When Google quietly bought a software shop called Android a year ago, neither the suitor nor the quarry revealed much about the terms of their attraction.
Google never said how Android, a 22-month-old startup that described itself solely as a maker of software for mobile phones, would fit into its grand strategy.
Yet Android was typical of the acquisitions made by Google: a modest firm with niche expertise to help the Internet giant build on its core businesses rather than strike into wholly new frontiers.
Most of Google’s purchases have been so small as to barely attract notice, and the company has done little to highlight them. But taken as a whole, the company’s record of acquisitions offers a few signposts toward its future.
In the two years since it went public, the company has bought at least 15 enterprises, including four startups that specialize in mobile software, a clear signal of Google’s interest in bringing search and other Web-based services to mobile customers.
Google has also gone to market for firms that can help it build on its core businesses of searching the Internet and selling online advertising. When Google has gone farther afield, it has not gone very far. For example, it acquired dMarc Broadcasting, a company that allows marketers to automatically place ads on the radio, and Upstartle LLC, which provides the online word processing software Writely to complement Google’s other office applications.
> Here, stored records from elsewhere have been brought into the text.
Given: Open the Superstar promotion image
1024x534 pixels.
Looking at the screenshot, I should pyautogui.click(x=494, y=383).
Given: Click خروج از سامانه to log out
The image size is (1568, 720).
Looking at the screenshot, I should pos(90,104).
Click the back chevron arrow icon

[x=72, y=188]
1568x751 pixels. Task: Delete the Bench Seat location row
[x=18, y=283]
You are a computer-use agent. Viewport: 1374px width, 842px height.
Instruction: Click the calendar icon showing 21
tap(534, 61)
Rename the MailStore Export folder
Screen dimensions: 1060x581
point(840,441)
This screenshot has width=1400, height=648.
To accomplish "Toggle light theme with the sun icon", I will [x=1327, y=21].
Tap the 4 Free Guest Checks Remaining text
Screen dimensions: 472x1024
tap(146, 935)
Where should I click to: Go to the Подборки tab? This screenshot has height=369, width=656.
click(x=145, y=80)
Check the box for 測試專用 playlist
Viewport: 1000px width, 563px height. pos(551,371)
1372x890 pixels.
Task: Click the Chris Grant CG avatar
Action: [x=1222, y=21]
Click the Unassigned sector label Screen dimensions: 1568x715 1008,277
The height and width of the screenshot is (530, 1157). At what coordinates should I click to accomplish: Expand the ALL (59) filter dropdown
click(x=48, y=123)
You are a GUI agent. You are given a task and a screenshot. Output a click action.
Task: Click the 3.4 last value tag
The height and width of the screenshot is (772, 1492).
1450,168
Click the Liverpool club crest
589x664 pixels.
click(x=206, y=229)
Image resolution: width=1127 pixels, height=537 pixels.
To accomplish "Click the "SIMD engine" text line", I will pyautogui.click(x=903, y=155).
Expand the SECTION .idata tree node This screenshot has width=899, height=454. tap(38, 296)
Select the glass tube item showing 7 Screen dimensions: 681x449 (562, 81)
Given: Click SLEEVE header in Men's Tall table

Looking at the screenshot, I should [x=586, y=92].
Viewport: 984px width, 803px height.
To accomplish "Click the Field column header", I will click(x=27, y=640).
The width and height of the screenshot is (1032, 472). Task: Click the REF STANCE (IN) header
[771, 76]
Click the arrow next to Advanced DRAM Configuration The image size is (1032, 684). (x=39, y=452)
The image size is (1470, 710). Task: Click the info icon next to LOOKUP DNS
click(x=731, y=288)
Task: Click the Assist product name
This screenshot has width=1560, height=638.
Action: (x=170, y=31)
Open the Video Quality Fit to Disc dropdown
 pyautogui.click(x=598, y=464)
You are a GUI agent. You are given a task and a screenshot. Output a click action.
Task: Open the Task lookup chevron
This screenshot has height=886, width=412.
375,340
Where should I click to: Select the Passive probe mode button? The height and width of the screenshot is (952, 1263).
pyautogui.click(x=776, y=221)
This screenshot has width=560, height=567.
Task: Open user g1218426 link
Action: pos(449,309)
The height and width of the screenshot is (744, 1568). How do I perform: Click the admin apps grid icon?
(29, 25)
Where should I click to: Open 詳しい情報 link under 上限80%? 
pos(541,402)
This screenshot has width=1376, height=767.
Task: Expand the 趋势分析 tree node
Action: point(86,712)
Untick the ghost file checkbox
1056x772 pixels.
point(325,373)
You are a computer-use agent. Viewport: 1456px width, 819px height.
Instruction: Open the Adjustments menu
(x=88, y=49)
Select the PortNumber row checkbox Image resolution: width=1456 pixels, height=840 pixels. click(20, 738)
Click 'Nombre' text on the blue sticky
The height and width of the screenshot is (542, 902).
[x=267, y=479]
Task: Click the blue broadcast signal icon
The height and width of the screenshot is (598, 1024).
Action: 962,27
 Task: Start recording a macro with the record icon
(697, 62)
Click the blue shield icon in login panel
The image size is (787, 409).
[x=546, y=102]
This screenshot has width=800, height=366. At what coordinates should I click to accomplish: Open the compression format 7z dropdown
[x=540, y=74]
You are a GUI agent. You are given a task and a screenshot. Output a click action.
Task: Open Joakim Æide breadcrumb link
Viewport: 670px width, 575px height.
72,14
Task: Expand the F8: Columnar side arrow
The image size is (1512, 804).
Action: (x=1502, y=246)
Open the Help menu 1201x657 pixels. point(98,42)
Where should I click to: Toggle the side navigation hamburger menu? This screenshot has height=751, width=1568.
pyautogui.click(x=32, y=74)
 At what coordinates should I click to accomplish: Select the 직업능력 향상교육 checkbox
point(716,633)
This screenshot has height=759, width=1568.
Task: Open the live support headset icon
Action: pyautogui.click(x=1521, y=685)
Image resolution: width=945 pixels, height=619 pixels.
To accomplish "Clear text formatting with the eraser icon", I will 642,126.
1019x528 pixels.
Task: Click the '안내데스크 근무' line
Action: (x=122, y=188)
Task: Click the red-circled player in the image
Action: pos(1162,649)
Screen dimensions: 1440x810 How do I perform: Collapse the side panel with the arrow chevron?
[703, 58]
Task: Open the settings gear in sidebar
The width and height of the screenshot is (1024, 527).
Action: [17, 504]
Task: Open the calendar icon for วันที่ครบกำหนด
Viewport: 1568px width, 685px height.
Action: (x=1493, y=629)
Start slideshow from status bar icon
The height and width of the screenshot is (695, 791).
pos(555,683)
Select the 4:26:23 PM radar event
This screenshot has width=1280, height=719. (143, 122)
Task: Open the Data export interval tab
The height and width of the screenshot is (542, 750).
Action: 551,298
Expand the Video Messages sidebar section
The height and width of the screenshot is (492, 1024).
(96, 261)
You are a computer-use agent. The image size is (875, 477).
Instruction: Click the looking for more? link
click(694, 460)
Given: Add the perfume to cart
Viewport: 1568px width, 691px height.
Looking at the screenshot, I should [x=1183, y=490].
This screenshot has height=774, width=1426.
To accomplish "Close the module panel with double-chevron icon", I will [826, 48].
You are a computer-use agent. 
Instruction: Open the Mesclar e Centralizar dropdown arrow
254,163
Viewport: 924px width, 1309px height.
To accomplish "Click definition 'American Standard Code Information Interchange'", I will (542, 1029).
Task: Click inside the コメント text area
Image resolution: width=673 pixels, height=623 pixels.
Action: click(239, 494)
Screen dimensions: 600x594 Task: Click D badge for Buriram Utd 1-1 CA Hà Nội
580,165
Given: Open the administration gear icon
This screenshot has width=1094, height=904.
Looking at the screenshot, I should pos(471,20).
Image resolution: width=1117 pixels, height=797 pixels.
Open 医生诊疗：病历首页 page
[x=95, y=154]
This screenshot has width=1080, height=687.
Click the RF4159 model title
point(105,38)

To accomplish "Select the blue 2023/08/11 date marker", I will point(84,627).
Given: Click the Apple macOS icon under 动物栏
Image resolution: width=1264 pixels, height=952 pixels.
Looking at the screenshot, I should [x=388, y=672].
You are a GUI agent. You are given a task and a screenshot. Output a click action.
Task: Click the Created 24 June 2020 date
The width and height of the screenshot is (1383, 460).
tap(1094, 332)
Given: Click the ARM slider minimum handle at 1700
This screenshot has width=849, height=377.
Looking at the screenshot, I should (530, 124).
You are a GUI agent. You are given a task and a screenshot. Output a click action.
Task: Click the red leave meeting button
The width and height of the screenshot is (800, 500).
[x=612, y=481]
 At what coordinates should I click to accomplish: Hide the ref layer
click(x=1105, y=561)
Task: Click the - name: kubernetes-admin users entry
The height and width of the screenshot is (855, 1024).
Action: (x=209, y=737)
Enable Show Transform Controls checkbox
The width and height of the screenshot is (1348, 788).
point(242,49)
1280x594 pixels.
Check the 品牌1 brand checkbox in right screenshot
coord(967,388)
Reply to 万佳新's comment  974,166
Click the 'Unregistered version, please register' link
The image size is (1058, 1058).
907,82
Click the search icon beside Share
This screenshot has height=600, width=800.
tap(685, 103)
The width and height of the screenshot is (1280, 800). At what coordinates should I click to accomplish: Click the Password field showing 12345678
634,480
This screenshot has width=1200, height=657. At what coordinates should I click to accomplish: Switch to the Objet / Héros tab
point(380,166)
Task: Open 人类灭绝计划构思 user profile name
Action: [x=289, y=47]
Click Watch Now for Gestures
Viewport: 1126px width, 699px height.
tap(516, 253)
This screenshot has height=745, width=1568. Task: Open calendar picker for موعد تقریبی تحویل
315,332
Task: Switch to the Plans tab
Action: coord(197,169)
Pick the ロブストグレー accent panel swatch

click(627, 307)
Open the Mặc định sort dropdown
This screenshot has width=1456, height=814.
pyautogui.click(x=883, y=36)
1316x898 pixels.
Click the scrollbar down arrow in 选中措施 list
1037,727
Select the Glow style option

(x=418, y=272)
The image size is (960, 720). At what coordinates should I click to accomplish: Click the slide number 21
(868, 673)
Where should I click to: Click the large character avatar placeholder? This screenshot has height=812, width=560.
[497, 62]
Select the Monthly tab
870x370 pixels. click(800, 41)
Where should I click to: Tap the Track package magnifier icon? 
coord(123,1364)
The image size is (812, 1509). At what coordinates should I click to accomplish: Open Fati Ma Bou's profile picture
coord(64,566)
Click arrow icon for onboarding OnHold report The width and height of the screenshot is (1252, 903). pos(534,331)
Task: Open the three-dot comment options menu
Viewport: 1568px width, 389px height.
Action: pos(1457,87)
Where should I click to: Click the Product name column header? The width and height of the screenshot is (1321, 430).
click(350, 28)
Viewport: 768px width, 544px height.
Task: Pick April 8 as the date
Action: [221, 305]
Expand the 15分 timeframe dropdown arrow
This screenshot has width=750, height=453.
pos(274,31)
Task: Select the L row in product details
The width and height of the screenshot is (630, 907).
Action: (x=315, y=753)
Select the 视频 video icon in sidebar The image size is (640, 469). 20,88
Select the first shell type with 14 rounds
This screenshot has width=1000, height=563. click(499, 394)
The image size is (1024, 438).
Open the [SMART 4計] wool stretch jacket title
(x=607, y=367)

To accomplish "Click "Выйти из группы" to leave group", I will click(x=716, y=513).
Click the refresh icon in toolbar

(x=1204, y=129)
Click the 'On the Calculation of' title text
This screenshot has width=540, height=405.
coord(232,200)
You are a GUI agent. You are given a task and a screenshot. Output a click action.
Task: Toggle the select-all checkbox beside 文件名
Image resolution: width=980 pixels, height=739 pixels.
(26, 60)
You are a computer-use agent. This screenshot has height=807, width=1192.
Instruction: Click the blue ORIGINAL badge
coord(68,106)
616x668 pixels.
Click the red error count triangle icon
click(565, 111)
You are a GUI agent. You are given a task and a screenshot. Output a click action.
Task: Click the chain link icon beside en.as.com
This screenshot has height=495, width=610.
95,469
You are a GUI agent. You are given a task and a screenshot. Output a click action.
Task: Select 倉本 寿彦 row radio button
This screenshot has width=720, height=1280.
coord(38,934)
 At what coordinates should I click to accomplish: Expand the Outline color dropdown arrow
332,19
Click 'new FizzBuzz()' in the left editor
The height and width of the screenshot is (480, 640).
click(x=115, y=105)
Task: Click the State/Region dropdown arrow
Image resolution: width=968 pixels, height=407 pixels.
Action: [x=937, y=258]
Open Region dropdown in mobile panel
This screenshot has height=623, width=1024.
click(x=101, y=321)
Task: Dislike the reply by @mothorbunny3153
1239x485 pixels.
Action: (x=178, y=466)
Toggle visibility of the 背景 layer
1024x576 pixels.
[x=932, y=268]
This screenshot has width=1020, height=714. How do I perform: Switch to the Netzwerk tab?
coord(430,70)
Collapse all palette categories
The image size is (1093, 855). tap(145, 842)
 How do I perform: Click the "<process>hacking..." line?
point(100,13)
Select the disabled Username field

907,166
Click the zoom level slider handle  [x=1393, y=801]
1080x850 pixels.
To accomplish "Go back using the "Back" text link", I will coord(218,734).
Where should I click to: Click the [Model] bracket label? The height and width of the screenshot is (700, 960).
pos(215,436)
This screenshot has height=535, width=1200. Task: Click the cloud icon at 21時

As active as Google has been, the company has spent far less on acquisitions than some other technology firms, in particular Yahoo and eBay, paying out less than $400 million over the period, often for obscure, even minuscule, startups, according to an analyst report. This reflects a fundamental divide over philosophy: While other companies have tried to transform themselves through hefty purchases, Google has so far declined to buy its way into new fields.
‘‘It seems like their preference is to develop things inhouse,’’ said Mark Mahaney, director of Internet research at Citigroup. ‘‘But if they’re going to buy promising applications, they prefer buying them in as early a stage as possible.’’
During the previous year, Google also picked up Dodgeball.com and Zipdash, which provided, respectively, a social networking service and traffic information for mobile customers. Google would later buy Reqwireless, which developed software for Web browsing and e-mail on mobile phones. Together, these acquisitions helped move Google closer to achieving the aspiration of company co-founder Larry Page to develop a ‘‘smart phone.’’
‘‘We are bringing more of our products to mobile phone users. Since there are at least twice as many mobile phones than PCs in use globally, and mobile usage is growing faster than PCs, we want to make Google available in a device-independent way,’’ Page said this summer during rare public comments on the subject.
Industry analysts say the mobile Web is a natural fit for Google. According to a report prepared last month by Mahaney, less than 1 percent of Google searches are conducted on a phone, but that number will grow significantly as phone and network technologies advance. Safa Rashtchy, senior analyst with Piper Jaffray & Co., predicted that mobile search and related applications would be a substantial part of Google’s business within five years.
‘‘They have been somewhat silent on mobile,’’ Rashtchy said. ‘‘But it’s clear that’s a big focus for Google.’’
Google declined to detail its acquisitions and would not confirm a list compiled from other sources.
‘‘Historically, our (mergers and acquisitions) strategy has been to look for unique products, technologies and engineering teams that can help us provide innovative products to our users or enhance existing services,’’ said Google spokesman Jon Murchinson. ‘‘Aside from that, we don’t comment on future products or business plans.’’
Google’s penchant for quietly collecting technology tuck-ins contrasts with the approach of other Internet titans. Since 2001, eBay has spent four times as much as Google on mergers and acquisitions, embarking on new ventures through the purchases of voice over Internet protocol provider Skype and online payment company PayPal, according to a Citigroup analysis. Yahoo has spent nearly three times as much as Google.
While Google made its reputation on search, pride has not stood in the way of buying better search technologies when they arise, if only to keep them out of competitors’ hands.
Earlier this year, it purchased the rights to a new way of searching the Web — allowing users to find and extract summaries of Web pages. Last month, it bought Neven Vision, which makes image recognition software — something that could help make pictures searchable. It’s also picked up Transformic, a tiny firm that developed an engine for searching databases that reside behind Web sites, and Akwan Information Technologies, a Brazilian maker of specialized search engines for businesses and other institutions.
‘‘When we talk about search, we talk about (searching) everything,’’ said Eric Schmidt, Google’s chief executive.
Even its acquisitions of firms that specialize in mapping and geographic data fall into the search arena, said John Hanke, head of Google’s geographic products.
The purchase two years ago of Keyhole Corp., a digital mapping and satellite imaging company run by Hanke, was especially intriguing. Google kept quiet about the financial terms but trumpeted its acquisition in a news release.
Google continues to favor in-house development but has shown that it’s open to new technologies.
‘‘If Google sees something that has not been done before, or not been done well before, and is well ahead of what they have internally, they’ll acquire it,’’ Rashtchy said.